Merajut Maut: Membaca Antologi Berjalan Ke Utara


                                                   (Mengenang Moh. Wan Anwar)
Oleh Wahyu Arya


Ada banyak tema yang menjadi rahim bagi lahirnya sebuah puisi. Keberagaman fenomena pada peristiwa sehari-hari, setidaknya menjadi sumur tanpa dasar (pinjam istilah Arifin C. Noer) yang tidak pernah kering digali oleh para pencari kata-kata.
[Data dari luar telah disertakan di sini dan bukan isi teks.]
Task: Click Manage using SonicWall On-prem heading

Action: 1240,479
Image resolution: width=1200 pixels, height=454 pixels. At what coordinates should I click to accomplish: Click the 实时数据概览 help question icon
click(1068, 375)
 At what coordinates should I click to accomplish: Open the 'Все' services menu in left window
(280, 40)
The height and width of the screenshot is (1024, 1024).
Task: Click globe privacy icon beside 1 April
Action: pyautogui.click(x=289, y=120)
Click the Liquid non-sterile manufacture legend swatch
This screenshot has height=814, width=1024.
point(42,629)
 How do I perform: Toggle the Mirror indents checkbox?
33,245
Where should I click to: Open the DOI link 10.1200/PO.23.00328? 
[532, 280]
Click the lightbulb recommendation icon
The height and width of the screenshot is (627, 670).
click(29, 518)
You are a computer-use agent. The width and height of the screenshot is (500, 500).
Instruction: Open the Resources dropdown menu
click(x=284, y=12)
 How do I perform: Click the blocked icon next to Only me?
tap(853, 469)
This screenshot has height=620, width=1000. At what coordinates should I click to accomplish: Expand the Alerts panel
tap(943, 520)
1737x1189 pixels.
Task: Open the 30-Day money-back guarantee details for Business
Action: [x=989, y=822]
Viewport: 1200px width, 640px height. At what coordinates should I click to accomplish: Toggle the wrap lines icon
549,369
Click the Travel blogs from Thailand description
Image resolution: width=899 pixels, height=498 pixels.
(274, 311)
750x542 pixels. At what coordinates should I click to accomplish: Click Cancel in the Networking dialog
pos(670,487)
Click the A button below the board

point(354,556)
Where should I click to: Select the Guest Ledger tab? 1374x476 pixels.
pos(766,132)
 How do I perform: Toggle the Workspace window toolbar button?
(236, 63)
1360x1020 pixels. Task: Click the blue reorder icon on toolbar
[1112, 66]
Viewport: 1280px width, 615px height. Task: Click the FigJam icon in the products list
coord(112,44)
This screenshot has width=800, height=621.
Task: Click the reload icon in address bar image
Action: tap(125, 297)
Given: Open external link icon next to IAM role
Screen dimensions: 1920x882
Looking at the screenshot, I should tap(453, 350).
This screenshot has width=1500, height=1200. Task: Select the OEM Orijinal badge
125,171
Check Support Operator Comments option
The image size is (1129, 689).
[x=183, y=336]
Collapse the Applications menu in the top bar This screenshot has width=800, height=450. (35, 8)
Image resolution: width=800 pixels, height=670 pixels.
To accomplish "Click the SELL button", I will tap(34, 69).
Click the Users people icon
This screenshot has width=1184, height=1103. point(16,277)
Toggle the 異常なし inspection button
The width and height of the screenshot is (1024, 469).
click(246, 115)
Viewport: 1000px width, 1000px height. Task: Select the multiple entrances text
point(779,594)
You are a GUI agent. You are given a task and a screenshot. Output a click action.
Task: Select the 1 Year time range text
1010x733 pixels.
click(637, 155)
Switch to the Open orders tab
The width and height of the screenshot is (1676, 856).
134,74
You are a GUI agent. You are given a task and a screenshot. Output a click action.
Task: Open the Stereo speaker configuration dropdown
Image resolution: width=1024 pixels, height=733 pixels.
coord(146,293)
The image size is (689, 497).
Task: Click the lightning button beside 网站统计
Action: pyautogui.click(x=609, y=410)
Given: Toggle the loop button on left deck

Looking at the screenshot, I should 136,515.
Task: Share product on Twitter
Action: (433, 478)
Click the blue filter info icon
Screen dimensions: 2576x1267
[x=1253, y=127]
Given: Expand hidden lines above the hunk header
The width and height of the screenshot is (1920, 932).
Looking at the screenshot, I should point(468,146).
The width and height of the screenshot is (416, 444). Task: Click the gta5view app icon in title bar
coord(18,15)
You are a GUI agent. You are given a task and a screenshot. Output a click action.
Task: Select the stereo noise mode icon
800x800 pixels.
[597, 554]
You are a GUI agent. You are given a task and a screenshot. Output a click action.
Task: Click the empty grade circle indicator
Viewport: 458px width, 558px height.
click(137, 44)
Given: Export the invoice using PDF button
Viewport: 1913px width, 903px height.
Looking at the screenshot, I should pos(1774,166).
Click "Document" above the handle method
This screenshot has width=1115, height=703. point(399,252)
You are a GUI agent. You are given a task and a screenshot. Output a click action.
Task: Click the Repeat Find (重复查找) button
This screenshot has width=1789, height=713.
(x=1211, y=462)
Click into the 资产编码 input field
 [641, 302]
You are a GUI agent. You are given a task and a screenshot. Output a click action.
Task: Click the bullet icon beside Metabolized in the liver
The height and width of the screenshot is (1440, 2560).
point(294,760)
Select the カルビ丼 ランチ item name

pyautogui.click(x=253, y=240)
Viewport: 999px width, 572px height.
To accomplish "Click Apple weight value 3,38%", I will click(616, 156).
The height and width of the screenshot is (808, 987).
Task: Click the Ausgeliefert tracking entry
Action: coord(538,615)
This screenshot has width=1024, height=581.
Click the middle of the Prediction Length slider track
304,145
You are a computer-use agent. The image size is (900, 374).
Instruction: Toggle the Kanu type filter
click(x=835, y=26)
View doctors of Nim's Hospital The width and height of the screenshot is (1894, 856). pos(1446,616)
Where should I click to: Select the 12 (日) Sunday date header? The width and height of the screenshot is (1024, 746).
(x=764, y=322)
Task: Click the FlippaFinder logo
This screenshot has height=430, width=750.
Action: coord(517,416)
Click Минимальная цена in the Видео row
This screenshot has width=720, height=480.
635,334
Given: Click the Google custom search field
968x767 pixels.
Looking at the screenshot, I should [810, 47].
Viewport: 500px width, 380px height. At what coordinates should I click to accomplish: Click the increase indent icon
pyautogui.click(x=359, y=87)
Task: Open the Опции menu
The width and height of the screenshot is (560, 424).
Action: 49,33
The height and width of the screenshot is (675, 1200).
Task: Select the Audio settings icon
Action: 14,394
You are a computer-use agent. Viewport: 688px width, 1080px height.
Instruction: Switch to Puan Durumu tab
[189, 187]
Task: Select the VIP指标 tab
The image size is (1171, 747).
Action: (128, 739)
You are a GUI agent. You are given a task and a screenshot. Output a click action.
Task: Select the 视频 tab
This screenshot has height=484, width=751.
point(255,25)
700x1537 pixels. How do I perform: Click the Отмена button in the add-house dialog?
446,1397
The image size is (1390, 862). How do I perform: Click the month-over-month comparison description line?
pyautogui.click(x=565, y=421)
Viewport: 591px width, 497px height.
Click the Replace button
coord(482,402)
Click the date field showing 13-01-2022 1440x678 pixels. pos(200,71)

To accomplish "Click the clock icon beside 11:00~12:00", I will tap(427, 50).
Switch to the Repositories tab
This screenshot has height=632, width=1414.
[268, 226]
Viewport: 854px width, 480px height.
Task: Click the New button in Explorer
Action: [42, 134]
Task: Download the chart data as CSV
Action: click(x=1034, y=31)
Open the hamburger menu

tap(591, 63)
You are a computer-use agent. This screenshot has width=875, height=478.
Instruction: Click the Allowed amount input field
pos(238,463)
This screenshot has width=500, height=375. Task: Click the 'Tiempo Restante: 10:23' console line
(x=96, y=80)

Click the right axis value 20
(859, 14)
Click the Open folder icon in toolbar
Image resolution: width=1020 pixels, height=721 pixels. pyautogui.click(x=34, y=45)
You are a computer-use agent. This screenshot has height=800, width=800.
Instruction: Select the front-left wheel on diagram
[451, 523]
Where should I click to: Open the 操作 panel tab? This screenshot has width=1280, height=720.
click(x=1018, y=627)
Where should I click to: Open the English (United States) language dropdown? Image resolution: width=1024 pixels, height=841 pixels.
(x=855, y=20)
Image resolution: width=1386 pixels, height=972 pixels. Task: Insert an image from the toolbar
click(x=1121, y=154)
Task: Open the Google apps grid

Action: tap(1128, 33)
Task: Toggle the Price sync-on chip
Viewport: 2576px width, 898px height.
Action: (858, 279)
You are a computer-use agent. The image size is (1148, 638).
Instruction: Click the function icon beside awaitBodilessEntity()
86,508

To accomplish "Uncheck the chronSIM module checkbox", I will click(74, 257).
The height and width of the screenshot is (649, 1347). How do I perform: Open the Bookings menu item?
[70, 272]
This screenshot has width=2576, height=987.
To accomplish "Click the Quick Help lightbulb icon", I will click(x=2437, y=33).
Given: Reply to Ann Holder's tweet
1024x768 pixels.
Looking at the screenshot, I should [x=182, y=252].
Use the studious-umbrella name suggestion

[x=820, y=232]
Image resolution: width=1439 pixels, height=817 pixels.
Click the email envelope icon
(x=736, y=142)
Tema cinta, kesunyian, kritik sosial, kecemasan eksistensial hingga kematian—sekadar menyebut beberapa contoh—telah banyak digumuli hingga melahirkan puisi dengan beragam gaya pengucapan.
Kematian sebagai salah satu tema yang terus mengilhami lahirnya puisi pada dasarnya adalah peristiwa keseharian yang sudah akrab dengan manusia. Pada sebuah puisi, maut menjadi sesuatu yang bervariasi dan terus dimaknai terutama oleh para penyair. Kematian yang sudah merupakan hal yang terberi (given) ternyata tidak selesai pada traktat filsafat, eskatologi kitab suci, dan ilmu medis.  Penyair terus menerobos pada wilayah pemaknaan ulang mengenai kematian. Apabila yang pertama mencoba menekan respon subjek diri dengan merumuskan konsep-konsep ajeg dengan pikiran, iman dan reduksi ilmu pengetahuan, maka yang kedua (sengaja?) membiarkannya tetap pada posisinya yang berjarak dari subjek. Pada titik ini bahasa puitik bisa menjadi alternatif yang mungkin dapat mendekatinya dengan alegori dan metafora karena acuan (referen) pada tingkat denotasi selalu timbul dan tenggelam dalam ranah konseptual.
Pada tulisan ini kematian menjadi sesuatu yang ambivelen atara fenomena di satu sisi dan sebagai tema pada sebuah puisi di sisi lain. Sebagai fenomena kematian telah menjadi nature yang telah terberi dari sononya. Kehadirannya telah mengukuhkan dualisme hidup dan mati pada kesadaran manusia. Sedang pada tema, kematian menjadi culture yang dekat dengan pemaknaan terus-menerus dengan pengucapan yang baru (pada puisi). Hal yang kedua dimungkinkan karena karya sastra selalu menghadirkan perspektif dengan cara berbeda. Perbedaan tersebut mungkin sekait dengan seberapa jauh intensitas penyair bergumul di dalamnya. Kematian yang merenggut nyawa pada peristiwa tsunami di Aceh misalnya, memiliki kesan yang berbeda dengan korban kecelakaan lalu lintas di tengah kota. Walaupun  pada keduanya bertemu pada peristiwa kematian, namun keterlibatan subjek(tivitas) di dalamnya membuat peristiwa yang sama menjadi dua “pengalaman” yang berbeda.
Sebagai contoh Chairil pernah menulis sajak berjudul “Nisan”. Pada sajak tersebut Chairil menumpahkan kesedihannya karena sosok nenek yang sangat dicintainya meninggal dunia.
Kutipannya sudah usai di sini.